Described enhancement unit, for carrying out processing the infrared image after obtaining background suppress and targets improvement according to the fourth order PDEs method improved to original infrared image;

Described extraction unit, for extract described acquisition according to the method for block adaptive Threshold segmentation infrared image in the positional information of candidate target and information of number;

Described filter element, gesture probability hypothesis density (GM-CPHD) wave filter for realizing according to Gaussian Mixture carries out multiple goal state and number estimation to the positional information of the candidate target extracted and information of number, is realized the state of multiple infrared small object and the precise and stable estimation of number by GM-CPHD wave filter.

7. small IR targets detection tracking means according to claim 6, is characterized in that: described enhancement unit, and specifically for the frame number establishing k to represent infrared image sequence, the size of infrared image is M × N, initial time k=1; Read the kth frame in infrared image, adopt the fourth order PDEs improved to process kth two field picture, by formula (1): coefficient of diffusion s (x) defined brings formula (2) into: original infrared image is processed, obtains the infrared image after background suppress and targets improvement.

8. small IR targets detection tracking means according to claim 6, it is characterized in that: described extraction unit, specifically for the infrared image after described acquisition background suppress and targets improvement is divided into 50 fritters, when the height of infrared image and width do not meet the multiple of 50, the method according to mirror image is expanded original infrared image; For each fritter after division, according to formula (4): point block threshold value=(block image average+12 × (block image variance)) × (adaptive thresholding value coefficient), determine segmentation threshold, pixel assignment gray scale being greater than threshold value is 255, the pixel assignment being less than threshold value is 0, after adaptive threshold fuzziness completes, it is capable that 1 of intercepting expanded images arrives M, 1 to N arranges as image after Threshold segmentation, according to positional information and the information of number of image determination candidate target after segmentation.

9. small IR targets detection tracking means according to claim 6, it is characterized in that: described filter element, to send in GM-CPHD wave filter as the measurement of present frame specifically for the positional information of the candidate target using described extraction and information of number and carry out recurrence.

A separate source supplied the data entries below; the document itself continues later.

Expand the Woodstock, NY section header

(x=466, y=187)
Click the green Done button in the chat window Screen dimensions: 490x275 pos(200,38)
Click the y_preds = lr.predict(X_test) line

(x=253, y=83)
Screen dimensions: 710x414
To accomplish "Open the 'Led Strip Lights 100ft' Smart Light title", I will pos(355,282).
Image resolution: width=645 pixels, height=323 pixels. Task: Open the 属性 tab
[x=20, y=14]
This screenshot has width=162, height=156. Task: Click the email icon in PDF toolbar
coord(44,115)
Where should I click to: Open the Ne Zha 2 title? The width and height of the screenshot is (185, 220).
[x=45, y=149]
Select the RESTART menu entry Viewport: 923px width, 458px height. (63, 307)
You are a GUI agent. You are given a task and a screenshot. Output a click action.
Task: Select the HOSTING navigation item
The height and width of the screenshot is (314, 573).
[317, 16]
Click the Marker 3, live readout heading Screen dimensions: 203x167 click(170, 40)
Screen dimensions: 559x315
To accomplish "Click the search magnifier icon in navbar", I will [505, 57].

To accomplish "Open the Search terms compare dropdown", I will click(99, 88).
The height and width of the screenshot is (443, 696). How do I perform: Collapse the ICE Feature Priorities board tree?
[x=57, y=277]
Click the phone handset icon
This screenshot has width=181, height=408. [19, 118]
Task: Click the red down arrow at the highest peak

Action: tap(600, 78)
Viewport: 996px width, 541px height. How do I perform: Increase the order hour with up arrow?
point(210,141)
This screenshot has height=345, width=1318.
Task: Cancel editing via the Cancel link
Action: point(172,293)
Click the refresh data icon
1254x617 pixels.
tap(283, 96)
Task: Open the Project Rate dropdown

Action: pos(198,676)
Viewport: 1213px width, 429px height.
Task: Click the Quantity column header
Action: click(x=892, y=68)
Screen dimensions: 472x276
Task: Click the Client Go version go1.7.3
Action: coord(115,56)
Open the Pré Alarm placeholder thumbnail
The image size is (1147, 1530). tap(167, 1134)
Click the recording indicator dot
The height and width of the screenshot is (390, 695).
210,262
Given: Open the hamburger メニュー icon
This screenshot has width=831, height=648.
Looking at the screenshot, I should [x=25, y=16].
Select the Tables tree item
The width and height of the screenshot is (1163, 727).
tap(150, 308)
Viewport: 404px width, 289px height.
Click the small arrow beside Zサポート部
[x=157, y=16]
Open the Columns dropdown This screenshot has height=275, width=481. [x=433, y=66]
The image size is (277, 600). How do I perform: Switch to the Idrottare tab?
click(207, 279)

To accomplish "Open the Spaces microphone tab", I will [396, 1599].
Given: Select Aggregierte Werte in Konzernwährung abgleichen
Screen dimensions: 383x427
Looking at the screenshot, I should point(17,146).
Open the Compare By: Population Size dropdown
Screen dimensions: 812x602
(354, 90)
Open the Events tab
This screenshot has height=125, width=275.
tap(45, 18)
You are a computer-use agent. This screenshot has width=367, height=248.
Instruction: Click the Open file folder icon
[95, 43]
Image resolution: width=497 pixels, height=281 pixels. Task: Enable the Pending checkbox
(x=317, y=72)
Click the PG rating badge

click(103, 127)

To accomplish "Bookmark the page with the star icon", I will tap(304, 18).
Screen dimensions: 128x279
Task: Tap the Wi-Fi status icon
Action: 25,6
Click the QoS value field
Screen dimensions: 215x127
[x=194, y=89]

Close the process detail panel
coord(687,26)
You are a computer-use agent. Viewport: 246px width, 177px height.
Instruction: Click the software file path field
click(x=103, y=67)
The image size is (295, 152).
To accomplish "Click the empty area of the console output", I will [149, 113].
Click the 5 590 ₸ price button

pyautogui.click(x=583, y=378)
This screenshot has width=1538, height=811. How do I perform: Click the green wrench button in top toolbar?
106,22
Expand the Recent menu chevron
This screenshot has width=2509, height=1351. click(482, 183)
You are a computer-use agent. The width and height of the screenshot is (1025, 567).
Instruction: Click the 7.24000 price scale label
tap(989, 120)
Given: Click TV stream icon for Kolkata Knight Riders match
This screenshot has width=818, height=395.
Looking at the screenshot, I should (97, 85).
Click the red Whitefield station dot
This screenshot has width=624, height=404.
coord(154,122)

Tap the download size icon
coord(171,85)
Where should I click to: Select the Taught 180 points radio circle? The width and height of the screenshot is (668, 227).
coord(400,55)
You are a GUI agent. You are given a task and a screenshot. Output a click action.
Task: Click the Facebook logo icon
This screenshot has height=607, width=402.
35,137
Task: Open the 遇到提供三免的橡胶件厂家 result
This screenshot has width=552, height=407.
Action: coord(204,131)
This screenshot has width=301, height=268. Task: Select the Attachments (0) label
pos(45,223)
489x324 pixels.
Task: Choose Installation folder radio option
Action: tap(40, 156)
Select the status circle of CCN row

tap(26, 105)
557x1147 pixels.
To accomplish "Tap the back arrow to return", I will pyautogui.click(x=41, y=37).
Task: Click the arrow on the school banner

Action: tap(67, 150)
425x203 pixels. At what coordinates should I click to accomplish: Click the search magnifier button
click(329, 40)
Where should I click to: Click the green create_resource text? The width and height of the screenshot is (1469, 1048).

10. small IR targets detection tracking means according to claim 9, it is characterized in that, described filter element, probability distribution specifically for the state average of the target of surviving to previous frame and the newborn target of present frame, weights, covariance and number is predicted, obtains the target mean m predicted _k|k-1, weight w _k|k-1, covariance P _k|k-1with the target numbers n of prediction _k|k-1and the probability distribution p of target numbers _k|k-1;

Structure target information upgrades required composition, namely constructs gain K, new breath covariance S and upgrades covariance P _k|k;

If present frame has Z measuring value, then altogether obtain m _k|k-1+ Z × m _k|k-1individual gauss component, adopts Kalman filtering to upgrade each gauss component, obtains the state average m upgraded _k|k, weight w _k|kwith covariance P _k|k, and the probability distribution p to target of prediction number _k|k-1upgrade, obtain the target numbers probability distribution p upgraded _k|k;

The gauss component according to the method for beta pruning weights being less than threshold value is rejected, and in the gauss component after beta pruning, state difference is less than the gauss component merging threshold value and merges;

Extract multiobject state in gauss component after beta pruning merges and calculate the target numbers upgraded, exporting as last filtering;

Judge whether present frame has newborn target, if had, then the state of newborn target and number are sent in the GM-CPHD prediction of next frame.